:: Required work ::
Exact wording is required: give all the records again, minus the pictures.

:: Provided data ::
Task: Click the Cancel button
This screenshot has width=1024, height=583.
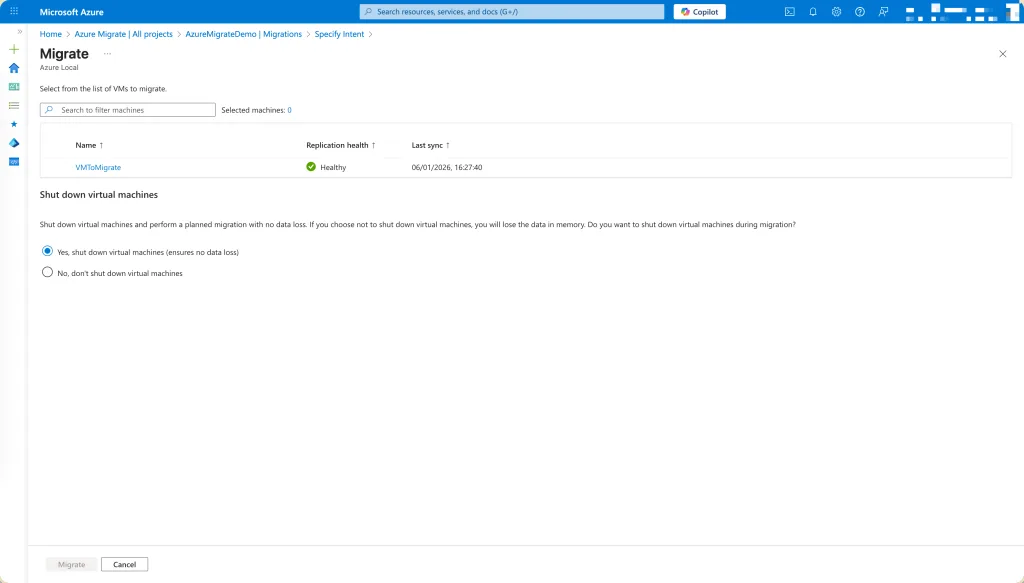Action: (124, 564)
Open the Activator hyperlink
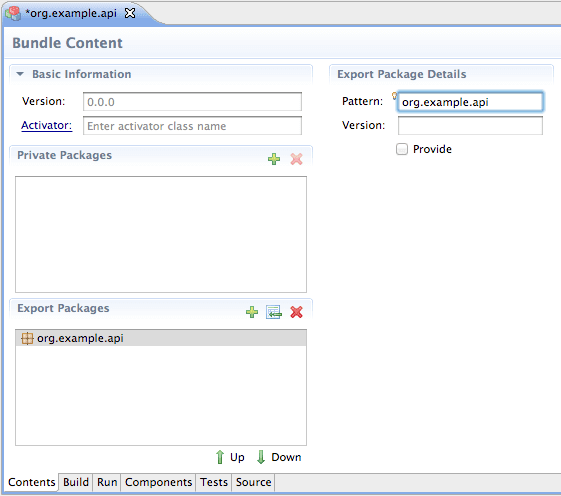 (47, 126)
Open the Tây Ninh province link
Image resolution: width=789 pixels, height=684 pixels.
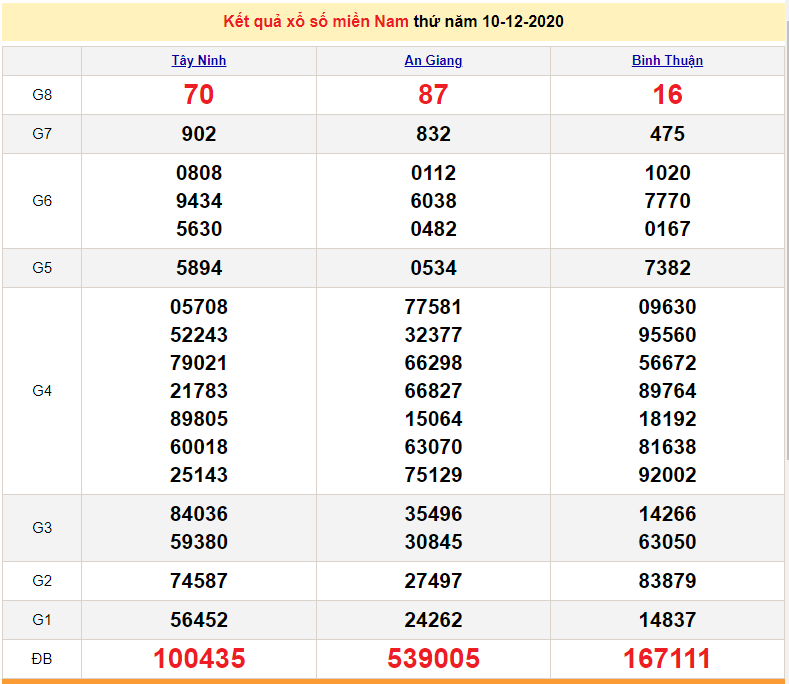point(199,60)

:: Written reply ::
Task: Click the Cancel button
This screenshot has width=1024, height=583.
Action: (124, 564)
Open the Activator hyperlink
 (47, 126)
Open the Tây Ninh province link
Image resolution: width=789 pixels, height=684 pixels.
point(199,60)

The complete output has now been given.